# Lab 5 - NoSQL with MongoDB

In this lab, you will learn how to use MongoDB, a popular NoSQL database, through its Python driver PyMongo. We will cover basic CRUD operations, querying, and aggregation.

You will learn how to:

- Use `pymongo` to interact with a MongoDB database
- Perform CRUD operations on MongoDB collections
- Perform aggregation operations on MongoDB collections

## Setup Instructions

We will use MongoDB Atlas, which removes the need to install MongoDB locally.

### Step 1: Create an Atlas Account
1. Create an account on [MongoDB Atlas's official website](https://www.mongodb.com/cloud/atlas/register).
2. Verify your email and set up multi-factor authentication (you can use your email again). You can use your ESSEC or CS email address.
2. You will be asked a series of questions for personnalization, you can either answer them, or `Skip personalization`.

### Step 2: Create a Free Cluster
1. When asked how you want to deply your cluster, select the `Free` solution.
2. Leave the cluster name to default (`Cluster0`) and click `Create Deployment`.

### Step 3: Secure Your Cluster
You now need to secure your MongoDB Atlas cluster before you can use it. 


![Security](img/clusterSecurity.png)

In particular, you need to specify

- which IP addresses can access the cluster
- which users can access the cluster

Store your usename and password and click `Create Database User`.

### Step 4: Connect to Your Cluster
1. Click `Choose a connection method` to open the following page:

![Connection](img/connect.png)

2. Click `Drivers` and select `Python` as your driver. The installation instructions tell you to use pip to install PyMango. If you use anaconda, PyMango is also available.

Uncomment and run the command corresponding to your case (note that you might have to restart the kernel):

In [None]:
import sys
!{sys.executable} -m pip install pymongo

In [None]:
# %conda install --channel conda-forge pymongo

3. Toggle `View full code sample`, copy-paste the connection code sample from the Atlas UI into the following cell and run it to test your connection. If you run into a problem, ask for help.

![Driver](img/driver.png)

In [3]:
import certifi
from pymongo.mongo_client import MongoClient
from pymongo.server_api import ServerApi

uri = "mongodb+srv://b00811533_db_user:ZoWNazijrzG7VrwS@datastoragecluster.ek2k0s2.mongodb.net/?retryWrites=true&w=majority&appName=DataStorageCluster"

# Create a new client and connect to the server
client = MongoClient(uri, 
                    server_api=ServerApi('1'),
                    tlsCAFile=certifi.where(),  # ensure trusted CA bundle
                    tls=True)

# Send a ping to confirm a successful connection
try:
    client.admin.command('ping')
    print("Pinged your deployment. You successfully connected to MongoDB!")
except Exception as e:
    print(e)

Pinged your deployment. You successfully connected to MongoDB!

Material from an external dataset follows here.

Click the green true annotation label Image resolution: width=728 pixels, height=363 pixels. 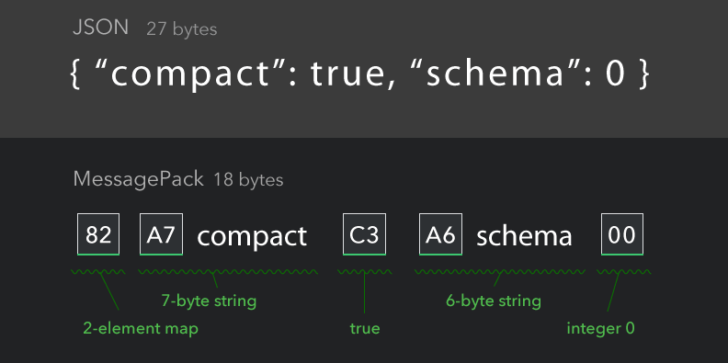click(365, 329)
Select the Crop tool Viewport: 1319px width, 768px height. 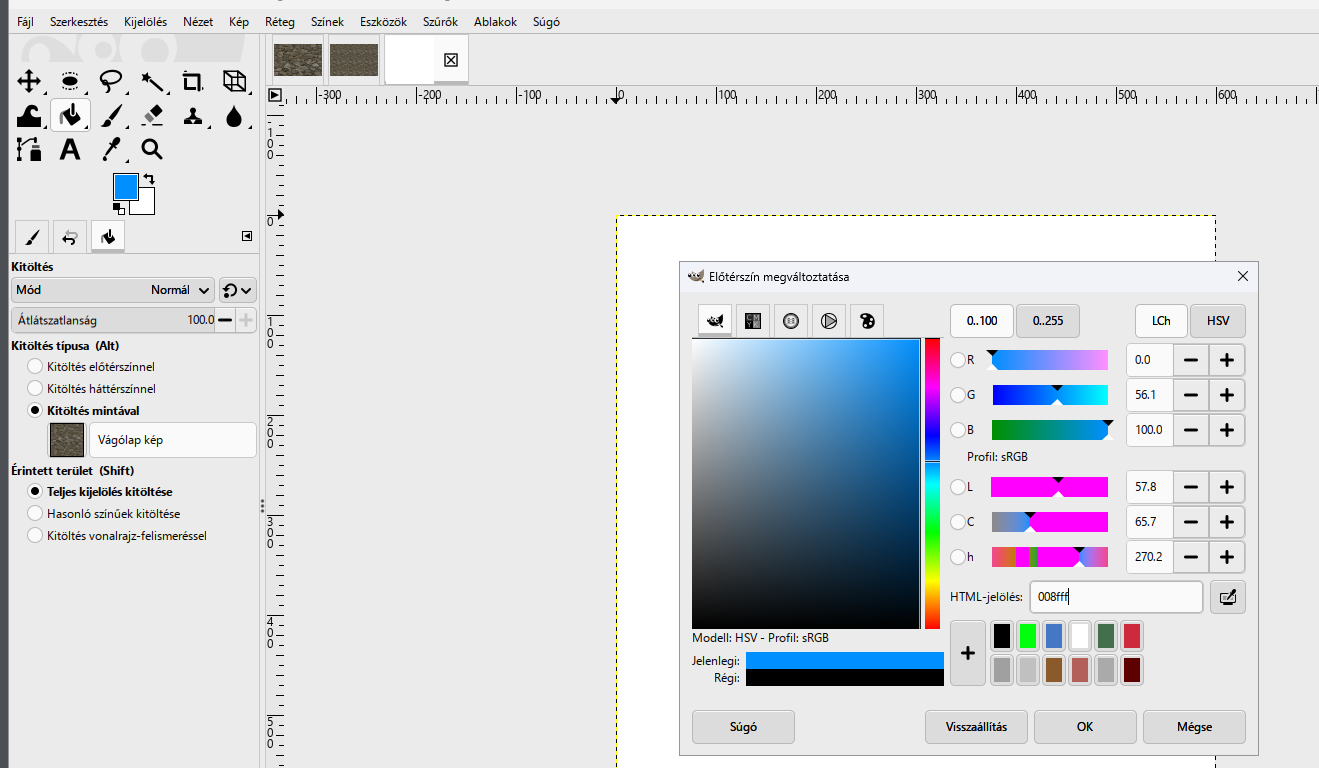pos(193,81)
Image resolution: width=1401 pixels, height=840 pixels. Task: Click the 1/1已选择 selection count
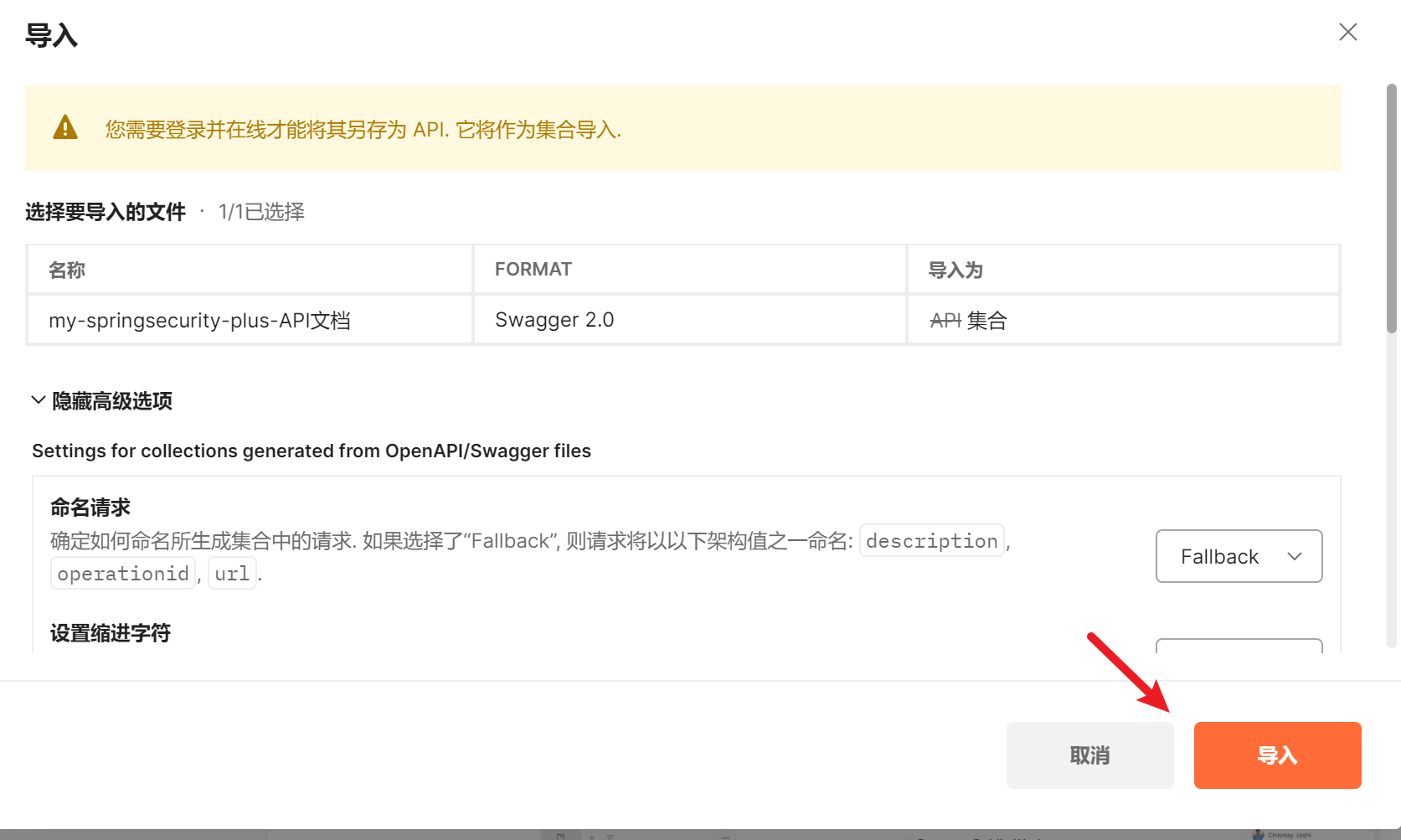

Note the script imports `MongoClient` from `pymongo.mongo_client` and `ServerApi` from `pymongo.server_api`. As you can deduce from the names, the server is handled directly by MongoDB Atlas and we interact with the database through an API. If you need MongoDB, it is also possible to set it up locally with MongoDB Community Server from [MongoDB's official site](https://www.mongodb.com/try/download/community).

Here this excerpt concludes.